The mechanisms by which estrogen may affect the development of cardiac arrhythmias include changes ion channels expression and/or activity. Most of the studies demonstrate that estrogen exerts antiarrhythmic effects, possibly by acting the L-type Ca2+ channels, contributing to its cardioprotective actions (Nakajima et al., 1999). Ulrich et al (2007) demonstrated that estrogen inhibits ICaL through direct interactions of the steroid with the channel protein in a rate dependent way, leading to a decreased contraction. However, estrogen can also upregulates the sodium-calcium exchanger (NCX1) through a genomic mechanism mediated by estrogen receptors (ER), contributing to the enhanced propensity to early after depolarizations in female hearts (Cheng et al 2011).
It is well established that estrogen can cross the blood brain barrier and be accumulated in regions of the brain to bring about changes in neural activity, including in autonomic functions (Lee and McEwen, 2001). This modulation may occur via activation of ERs, since ER mRNAs expression have been identified in central areas controlling cardiovascular function such as, NTS, CVLM, RVLM and IML (Spary et al, 2009).

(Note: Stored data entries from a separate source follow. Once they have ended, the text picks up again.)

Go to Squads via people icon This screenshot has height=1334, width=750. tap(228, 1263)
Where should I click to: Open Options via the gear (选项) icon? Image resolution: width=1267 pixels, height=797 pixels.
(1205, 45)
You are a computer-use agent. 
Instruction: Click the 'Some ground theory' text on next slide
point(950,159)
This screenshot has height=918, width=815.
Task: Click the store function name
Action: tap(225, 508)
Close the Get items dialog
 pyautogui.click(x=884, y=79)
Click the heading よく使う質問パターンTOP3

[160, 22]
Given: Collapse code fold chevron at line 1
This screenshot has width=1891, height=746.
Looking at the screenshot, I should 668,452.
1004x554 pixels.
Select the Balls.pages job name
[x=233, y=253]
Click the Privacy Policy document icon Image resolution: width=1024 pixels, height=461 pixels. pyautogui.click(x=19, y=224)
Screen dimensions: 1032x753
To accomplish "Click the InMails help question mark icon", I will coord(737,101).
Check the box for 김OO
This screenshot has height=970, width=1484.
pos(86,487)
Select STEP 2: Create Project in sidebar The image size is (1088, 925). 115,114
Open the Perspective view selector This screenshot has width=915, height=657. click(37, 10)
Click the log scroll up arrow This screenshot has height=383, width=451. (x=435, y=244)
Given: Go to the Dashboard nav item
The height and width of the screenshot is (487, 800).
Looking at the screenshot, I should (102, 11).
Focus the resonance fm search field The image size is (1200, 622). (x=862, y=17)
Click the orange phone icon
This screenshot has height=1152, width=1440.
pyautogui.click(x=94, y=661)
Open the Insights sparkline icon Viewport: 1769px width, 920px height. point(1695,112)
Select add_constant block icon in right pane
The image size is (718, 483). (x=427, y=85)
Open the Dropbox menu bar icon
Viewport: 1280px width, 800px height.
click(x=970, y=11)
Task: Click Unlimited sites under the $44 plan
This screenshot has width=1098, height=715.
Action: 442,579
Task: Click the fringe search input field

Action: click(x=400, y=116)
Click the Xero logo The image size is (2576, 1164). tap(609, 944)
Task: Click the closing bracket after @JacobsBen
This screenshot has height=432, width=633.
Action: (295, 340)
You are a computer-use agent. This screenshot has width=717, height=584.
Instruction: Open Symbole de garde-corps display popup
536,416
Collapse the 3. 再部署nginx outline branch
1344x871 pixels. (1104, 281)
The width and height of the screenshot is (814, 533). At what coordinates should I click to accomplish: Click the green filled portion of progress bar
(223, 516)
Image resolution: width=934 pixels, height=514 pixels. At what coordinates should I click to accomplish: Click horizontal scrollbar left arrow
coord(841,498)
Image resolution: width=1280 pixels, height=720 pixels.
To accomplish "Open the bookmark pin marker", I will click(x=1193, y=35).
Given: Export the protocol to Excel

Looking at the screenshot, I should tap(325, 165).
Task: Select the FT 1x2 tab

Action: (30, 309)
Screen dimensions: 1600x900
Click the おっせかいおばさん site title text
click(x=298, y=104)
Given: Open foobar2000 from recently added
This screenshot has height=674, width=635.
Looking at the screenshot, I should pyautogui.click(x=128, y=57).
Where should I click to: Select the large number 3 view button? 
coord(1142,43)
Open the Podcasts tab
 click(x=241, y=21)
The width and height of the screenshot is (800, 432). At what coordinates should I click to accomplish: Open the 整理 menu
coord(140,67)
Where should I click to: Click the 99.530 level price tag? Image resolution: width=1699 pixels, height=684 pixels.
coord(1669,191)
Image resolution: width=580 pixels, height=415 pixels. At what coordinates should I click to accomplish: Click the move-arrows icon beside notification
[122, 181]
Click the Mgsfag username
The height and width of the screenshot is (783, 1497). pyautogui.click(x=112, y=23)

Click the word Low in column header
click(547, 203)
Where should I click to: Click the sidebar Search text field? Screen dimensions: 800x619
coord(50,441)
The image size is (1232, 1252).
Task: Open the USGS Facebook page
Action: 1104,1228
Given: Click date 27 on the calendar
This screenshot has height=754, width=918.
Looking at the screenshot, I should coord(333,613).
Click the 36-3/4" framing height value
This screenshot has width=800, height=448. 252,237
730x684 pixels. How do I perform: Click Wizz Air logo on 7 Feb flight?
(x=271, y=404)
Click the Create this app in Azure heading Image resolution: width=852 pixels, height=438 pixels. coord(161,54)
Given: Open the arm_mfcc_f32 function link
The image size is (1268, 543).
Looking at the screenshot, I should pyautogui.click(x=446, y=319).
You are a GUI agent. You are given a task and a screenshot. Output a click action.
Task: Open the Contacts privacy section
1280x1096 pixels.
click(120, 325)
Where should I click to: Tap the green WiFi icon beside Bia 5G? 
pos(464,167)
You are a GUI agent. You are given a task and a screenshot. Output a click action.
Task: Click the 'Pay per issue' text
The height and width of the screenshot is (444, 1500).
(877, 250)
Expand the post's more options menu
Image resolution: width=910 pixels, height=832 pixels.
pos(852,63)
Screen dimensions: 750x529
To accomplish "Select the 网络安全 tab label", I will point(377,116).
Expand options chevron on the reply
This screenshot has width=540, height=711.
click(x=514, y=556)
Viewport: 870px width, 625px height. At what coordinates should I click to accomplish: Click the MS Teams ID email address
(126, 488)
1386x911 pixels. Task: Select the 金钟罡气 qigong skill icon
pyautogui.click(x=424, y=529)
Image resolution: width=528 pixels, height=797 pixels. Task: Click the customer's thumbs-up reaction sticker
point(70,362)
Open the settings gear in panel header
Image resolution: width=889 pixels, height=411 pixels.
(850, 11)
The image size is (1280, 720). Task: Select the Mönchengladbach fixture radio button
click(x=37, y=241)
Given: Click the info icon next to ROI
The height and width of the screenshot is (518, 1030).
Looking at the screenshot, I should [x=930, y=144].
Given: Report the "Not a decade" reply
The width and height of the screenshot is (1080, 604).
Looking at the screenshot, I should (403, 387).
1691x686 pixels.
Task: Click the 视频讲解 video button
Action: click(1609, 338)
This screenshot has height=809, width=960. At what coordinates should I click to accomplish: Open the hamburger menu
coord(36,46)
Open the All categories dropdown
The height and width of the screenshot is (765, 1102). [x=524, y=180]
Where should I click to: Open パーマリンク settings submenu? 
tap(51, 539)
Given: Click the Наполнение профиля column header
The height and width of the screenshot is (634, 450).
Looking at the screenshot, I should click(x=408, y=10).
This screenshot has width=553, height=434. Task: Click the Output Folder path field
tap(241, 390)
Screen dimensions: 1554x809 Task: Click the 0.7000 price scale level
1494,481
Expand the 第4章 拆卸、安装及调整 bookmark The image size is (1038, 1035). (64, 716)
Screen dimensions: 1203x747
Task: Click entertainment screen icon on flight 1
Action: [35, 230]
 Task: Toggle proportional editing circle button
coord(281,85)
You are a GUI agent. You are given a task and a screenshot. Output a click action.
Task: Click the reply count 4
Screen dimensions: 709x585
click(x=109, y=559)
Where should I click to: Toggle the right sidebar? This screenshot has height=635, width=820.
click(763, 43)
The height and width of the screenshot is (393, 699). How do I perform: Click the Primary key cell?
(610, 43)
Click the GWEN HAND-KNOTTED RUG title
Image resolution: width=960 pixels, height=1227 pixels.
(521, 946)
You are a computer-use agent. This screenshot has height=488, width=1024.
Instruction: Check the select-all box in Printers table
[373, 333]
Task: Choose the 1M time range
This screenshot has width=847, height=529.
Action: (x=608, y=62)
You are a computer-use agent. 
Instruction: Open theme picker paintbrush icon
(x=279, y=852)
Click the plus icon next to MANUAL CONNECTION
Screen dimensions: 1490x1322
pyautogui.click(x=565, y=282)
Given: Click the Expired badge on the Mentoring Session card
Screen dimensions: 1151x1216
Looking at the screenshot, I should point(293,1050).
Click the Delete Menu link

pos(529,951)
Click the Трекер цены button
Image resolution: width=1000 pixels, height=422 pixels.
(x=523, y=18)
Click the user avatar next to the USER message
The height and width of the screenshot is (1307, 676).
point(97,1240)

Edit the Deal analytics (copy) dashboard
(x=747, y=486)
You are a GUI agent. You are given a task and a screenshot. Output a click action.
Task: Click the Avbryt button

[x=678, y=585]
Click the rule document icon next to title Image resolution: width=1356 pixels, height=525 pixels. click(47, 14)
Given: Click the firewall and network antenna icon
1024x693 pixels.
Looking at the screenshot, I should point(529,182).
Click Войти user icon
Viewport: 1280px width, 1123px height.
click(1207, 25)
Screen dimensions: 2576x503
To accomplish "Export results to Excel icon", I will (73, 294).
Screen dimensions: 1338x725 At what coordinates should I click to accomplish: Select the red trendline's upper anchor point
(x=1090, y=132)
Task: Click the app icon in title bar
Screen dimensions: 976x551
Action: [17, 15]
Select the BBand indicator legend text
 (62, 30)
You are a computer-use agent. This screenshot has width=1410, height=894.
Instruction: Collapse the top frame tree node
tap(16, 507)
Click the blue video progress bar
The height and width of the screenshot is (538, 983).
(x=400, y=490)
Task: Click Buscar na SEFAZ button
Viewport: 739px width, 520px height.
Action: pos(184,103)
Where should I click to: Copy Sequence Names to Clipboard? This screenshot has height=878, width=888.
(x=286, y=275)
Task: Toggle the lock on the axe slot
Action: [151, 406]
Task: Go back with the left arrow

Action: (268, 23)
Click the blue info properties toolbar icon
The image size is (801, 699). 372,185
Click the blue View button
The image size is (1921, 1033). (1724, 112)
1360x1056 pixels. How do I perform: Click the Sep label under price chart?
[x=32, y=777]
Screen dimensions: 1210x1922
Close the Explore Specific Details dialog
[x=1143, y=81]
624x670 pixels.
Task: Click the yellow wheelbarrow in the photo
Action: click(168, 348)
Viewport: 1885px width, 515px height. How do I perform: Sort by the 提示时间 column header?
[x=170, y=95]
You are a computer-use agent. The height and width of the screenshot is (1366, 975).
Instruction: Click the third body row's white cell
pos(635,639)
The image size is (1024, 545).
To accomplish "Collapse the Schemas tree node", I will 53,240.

Several studies have demonstrated the effects of estrogen on cardiovascular reflexes. In ovariectomized female rats, intravenous estrogen supplementation significantly reduced sympathetic tone within 30 minutes and significantly increased parasympathetic tone within 5 minutes of administration (Saleh and Connel, 2000). Corroborating these findings, Flues et al (2010) demonstrated that ovariectomized rats supplemented with 17P estradiol presented an exacerbated vagal tonus when compared to ovariectomized rats. This study also showed that ovarian hormones deprivation induced a higher sympathetic activity to the heart. Additionally, Minson et al (2000) reported an increase of baroreflex sensitivity (BRS) in phases of menstrual cycle with estrogen preponderance. An enhanced BRS is associated with an increase in parasympathetic and/or a decrease in sympathetic tone (Rovere et al, 2000), and the degree of BRS depression is significantly correlated to an increased likelihood of cardiac arrhythmogenesis (Saleh et al, 2003). Taken together, those data indicate a beneficial effect of estrogen in autonomic balance and in arrhythmias prevention.